佐藤、部活を新設したい
我が家は築四十年の2LDKのアパートで、『2』のうちそれぞれを俺と妹の部屋として割り当てられている。
部屋というと聞こえはいいが、広さは各々四畳半のみ。ベッドを置くスペースはないので、全員が床に布団を敷いて寝ている。母親はリビングだ。
その晩は興奮してよく寝れなかった。
前世……! 魔法……! 悪魔……!
かっこいいと憧れ続けた世界が目の前に実際に転がってきたのだ。
これでやっとくだらない俺の人生が、人から羨まれるものに好転しそうなのだ。これで……これでやっと……!!
もしかして、もしかすると、佐藤と一緒にいることで俺まで魔法が使えるようになっちゃうんじゃないか!?
心が落ち着かないので、むくりと布団から出ると、先程佐藤から分配された石を机の上に並べてみた。
だが、
「……どう見ても普通の石……」
特筆して綺麗でもないし形もまちまち。
しかし佐藤が魔法石だと断言するからにはその通りなのだろう。事実、この石を媒体にして魔法を使ったのだから。
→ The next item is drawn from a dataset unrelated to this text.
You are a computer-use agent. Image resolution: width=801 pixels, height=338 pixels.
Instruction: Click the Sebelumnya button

俺が持っていても宝の持ち腐れだ。これは佐藤に返したほうがいいだろう。
……いや、待てよ?
佐藤がピンチのときに、これを持って駆けつけるというのはどうだろうか? 主役ではなくても欠かせない役目である。俺にはメインを張るよりもこのくらいのスタンスのほうがお似合いな気もするし。
……しかしピンチの時とは一体なんだ? 佐藤は悪魔に狙われている身だというが、本当に悪魔が来たりして。んで、そのときに俺が『佐藤! これを使え!』と言ってこの石を投げピンチから救う、大変重要なジャムおじさんポジション。あぁヤバい、これはオイシイ!
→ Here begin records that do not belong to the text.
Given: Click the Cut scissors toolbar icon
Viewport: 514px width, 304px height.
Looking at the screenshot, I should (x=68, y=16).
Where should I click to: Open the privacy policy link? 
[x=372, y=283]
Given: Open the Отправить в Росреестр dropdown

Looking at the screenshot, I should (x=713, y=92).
結局また布団の中でもあれやこれやと妄想し、妄想と現実が入り混じったまま浅い眠りについていた。
この時、この魔法石を机の上に出しっぱなしにしていたことを全く気にも止めていなかった。
浅い眠りのままだったのでなかなか起きれず、結局は朝慌ててアパートを飛び出し、遅刻寸前で教室に滑り込んだ。
すると、会うやいなや佐藤が
「生徒手帳は読んだか?」
と聞いてきた。
「生徒手帳? いや、読んでないけど」
「読め。部活の設立について書いてある」
「きょ、今日誰かに聞けばいいと思って」
「人に聞いて済まそうとすると、何か大きな欠落があることがある。まずは自力で調べて、それでもわからないところをだけ有識者に聞くんだ」
ユーシキシャって誰のことだよ。……とまぁ、今までの俺だったらこんな物言いはムカついていた。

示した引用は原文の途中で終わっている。